During the outbreak of the Plague in his province of Lorraine in the early 1630s, Callot sought to offer through his art some spiritual solace for those suffering from sickness. In 1631, he published "The Book of Saints for Every Day of the Year," which contained etched images of four hundred and eighty-eight saints. He also executed a series of etchings titled "The Large Apostles," which feature such figures as Saints Peter and Paul, as well as the print St. Bartholomew included in this exhibition. In making these etchings, they were deeply bitten on plates of copper to enable mass production of the spiritual works, which could be purchased and hung on the wall for private devotion. In his depiction of St. Bartholomew, he fills the page with the image of the saint looking upwards towards heaven.

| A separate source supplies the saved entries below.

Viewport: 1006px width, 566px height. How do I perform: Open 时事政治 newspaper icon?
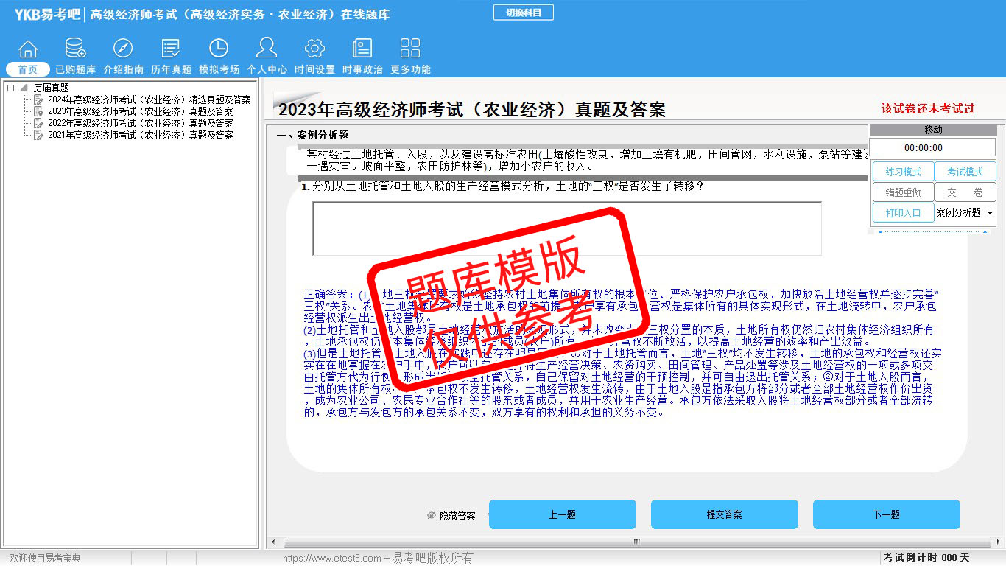[x=362, y=49]
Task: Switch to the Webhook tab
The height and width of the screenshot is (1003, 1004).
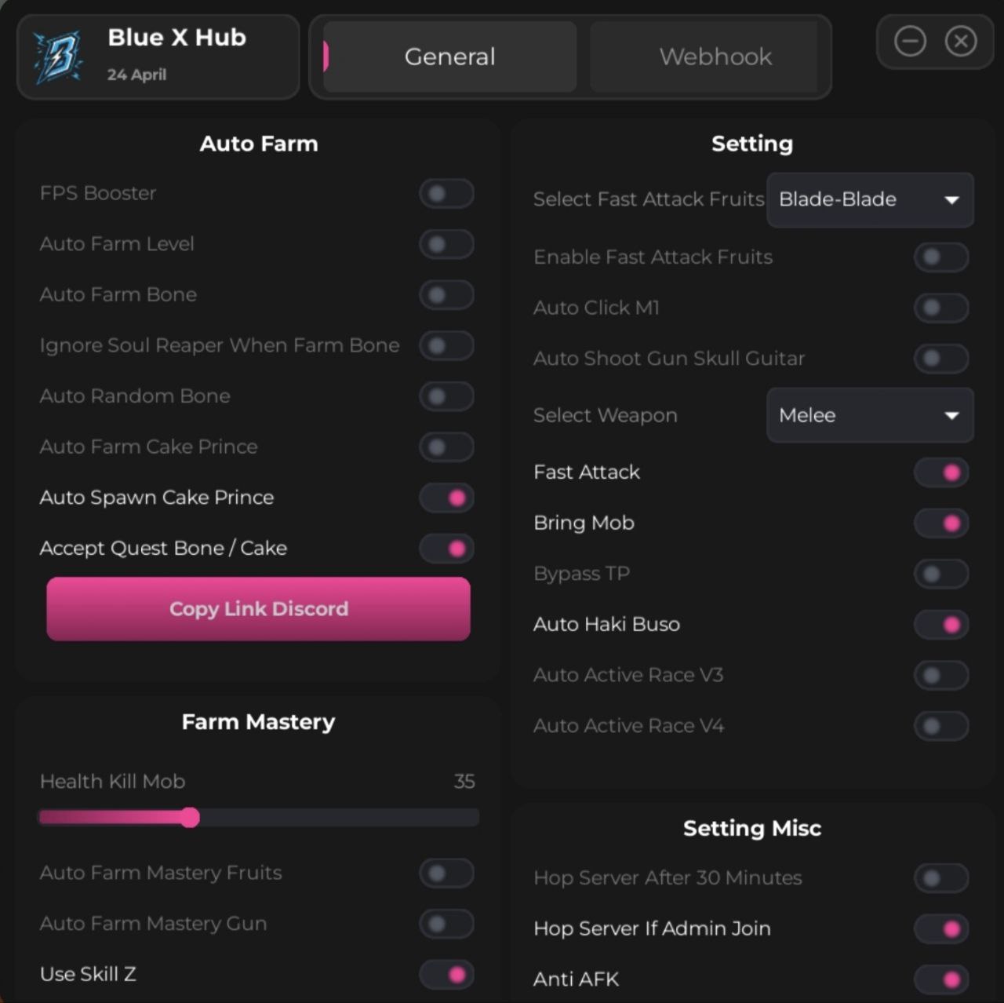Action: pos(715,57)
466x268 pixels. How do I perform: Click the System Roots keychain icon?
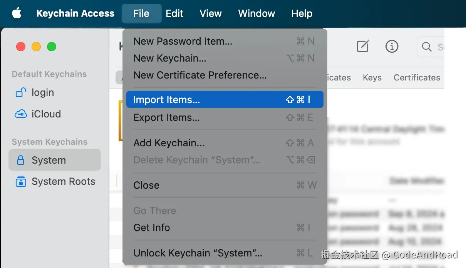20,181
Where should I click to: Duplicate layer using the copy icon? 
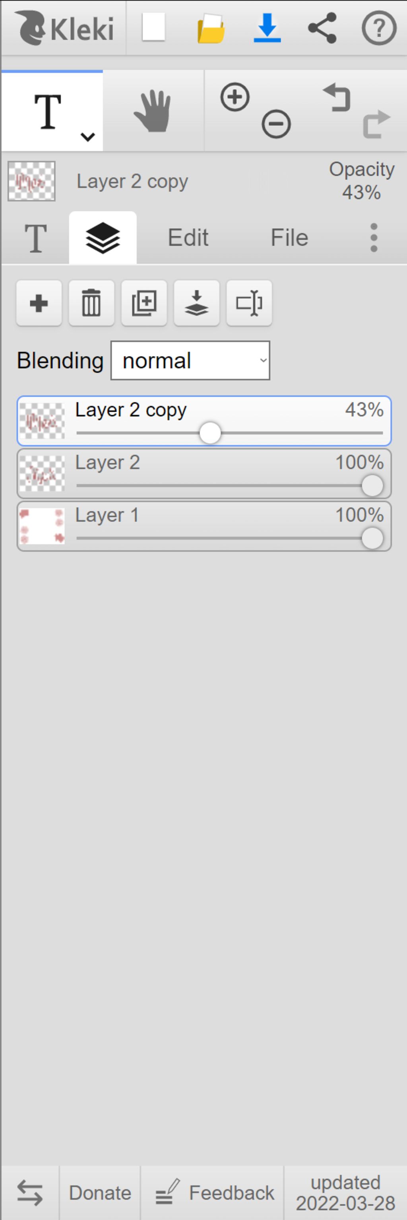(144, 303)
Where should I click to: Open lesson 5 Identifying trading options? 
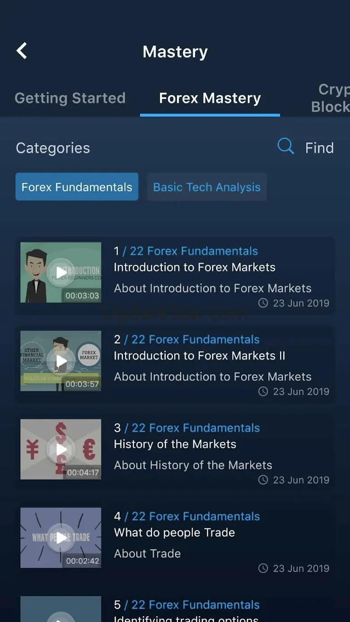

This link to the heavenly realm is significant, especially for those stricken by the Plague, as a source of reassurance they would achieve salvation. St. Bartholomew is shown holding a knife, an attribute which represents his martyrdom. On the left side of the saint, Callot represents the Christian teachings that Bartholomew conducted in his life, which demonstrates his spiritual devotion. On the right, Callot depicts in the tiny background vivid details of the actual dramatic death and flaying of the saint. Callot's celebrated emulation of engraving through his distinctive etching technique is well demonstrated in this print. For example, the sharply incised intersecting pattern of lines, which describe the dark tones across the richly folded cloak of the saint, appear to have been cut with the hard, precise stroke of a burin.

References

Averill, Esther. "Eyes on the World: The Story of Jacques Callot." New York: Funk & Wagnalls, 1969.
Bechtel, Edwin de T. "Jacques Callot." New York: George Braziller Publisher, 1955.
Brothers, Ann. "Worlds in Miniature: The Etchings of Jacques Callot and Wencheslaus Hollar." Sydney: National Gallery of Victory, 1998.
Griffiths, Antony and others. "Disasters of War: Callot, Goya, Dix." London: The South Bank Centre, 1998.